In fact, our civilisation is the only one that has produced real science – specifically because, as Collingwood showed so brilliantly, Christianity corrected the Greeks’ metaphysical error of treating the world as existing only as our subjective perception.
Once mediaeval scientists, armed with Christian philosophy, proved this was wrong, they could be certain that nature obeyed universal laws – it was after all created by a universal law-giver. Moreover, these laws and indeed the world itself existed objectively, outside man’s senses.
The scientists’ job was understood to be finding out what those laws were, and this understanding lies at the heart of every presupposition of modern research. (This regardless of whether the scientist has lost or preserved the original faith.) That’s why science eventually became incomparably greater in the West than in any other civilisation – only Christendom possessed and cultivated the essential prerequisites.
As to religious absolutism, it would be easy but tedious to enumerate modern disasters directly attributable to moral relativism. In Kamm’s case this would also be pointless.
“The ideas of Spinoza and Russell appeal to me…” Between you, me and the lamp post, Ollie, have you actually read those authors? Come on, you can tell uncle Alex.

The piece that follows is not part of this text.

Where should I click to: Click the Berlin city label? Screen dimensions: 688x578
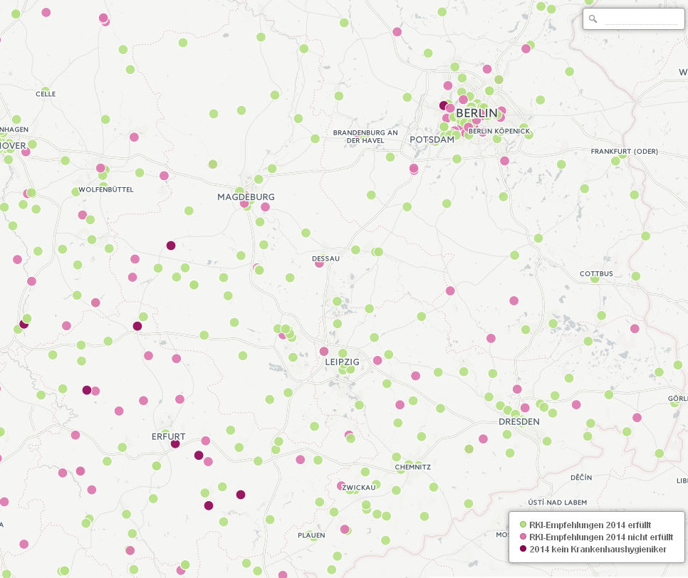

I’d suggest that anyone whose every word screams intellectual inadequacy and general absence of basic education would be physically unable to work his way through rather long and involved arguments. Just say you prefer deism to Christianity, Oliver, and leave it at that. This name-dropping may drop you into… well, an embarrassing situation.
“…Religions typically have a lethal [my emphasis] assumption in common: that faith is a virtue.” Of course it isn’t, Ollie, we all know that. What is a virtue is believing that you yourself are your own God.

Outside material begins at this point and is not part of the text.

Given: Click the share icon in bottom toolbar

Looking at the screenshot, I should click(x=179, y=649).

The first century, the twentieth, in which this virtue reigned supreme, elevated evil to a level never before seen in history. Between two world wars, ideological mass murder (the ideology inspiring it invariably regards atheism as its key tenet), artificial famines, countless smaller wars, concentration camps in Russia, Germany, China (complete your own list), more people, by an order of magnitude, were killed in that atheist century than in all other centuries of recorded history combined.
“Liberal, secular values have tamed religion as a source of conflict.” Fine. But exactly those same values either greatly contributed to the crimes I mentioned above or acted as their sole cause. Do your own sums, Ollie, and decide which ‘source of conflict’ is preferable.

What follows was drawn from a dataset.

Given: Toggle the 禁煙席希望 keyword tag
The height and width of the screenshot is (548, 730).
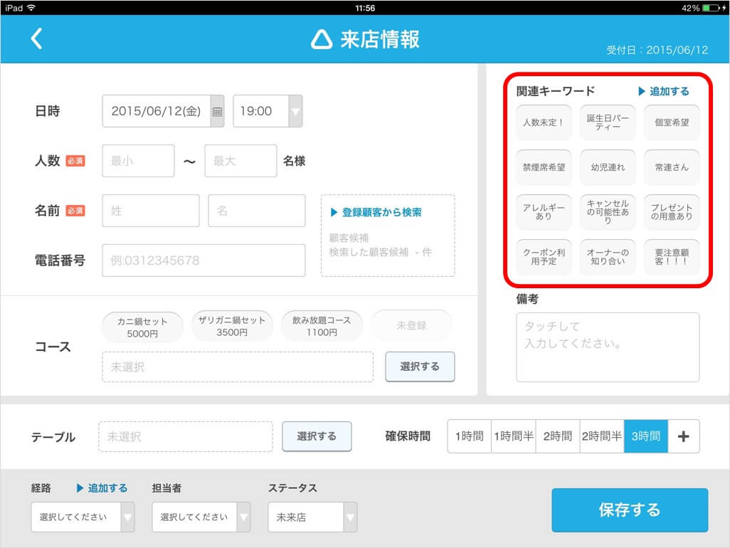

“The decline of religious observance in modern societies is an important civilising influence.” All I can say is, see above. Or walk through London on a Saturday evening, especially after the local team’s home match, then peak into a church on a Sunday morning and compare the two crowds.
Still think that tattooed, puking plankton is a better sample of civilisation than the well-dressed, sober families one sees in places of worship?
In theory, one has to be a moron to think that faith in God, whose judgment we’ll have to face, has no civilising effect, while believing in nothing (which, as Chesterton quipped, means believing in anything) does. In practice, one has to be blind not to see how manifestly false this is.
“The more potent form of faith seeks to justify doctrines and practices that defy rationality and compassion.” Right. Christianity, history’s most rational religion bringing together Athens and Jerusalem, defies rationality. As to compassion, read Matthew, Chapter 5, Ollie. You know how to read, don’t you?
Then Kamm accuses ‘religion’ of resisting abortion and homomarriage. “It takes religious dogma to do that.” Not necessarily, my friend. Common decency would be a good start.
“Civilisation depends on overcoming [faith],” is the last sentence in this drivel. I’d say civilisation depends on keeping deranged ignoramuses out of formerly respectable papers.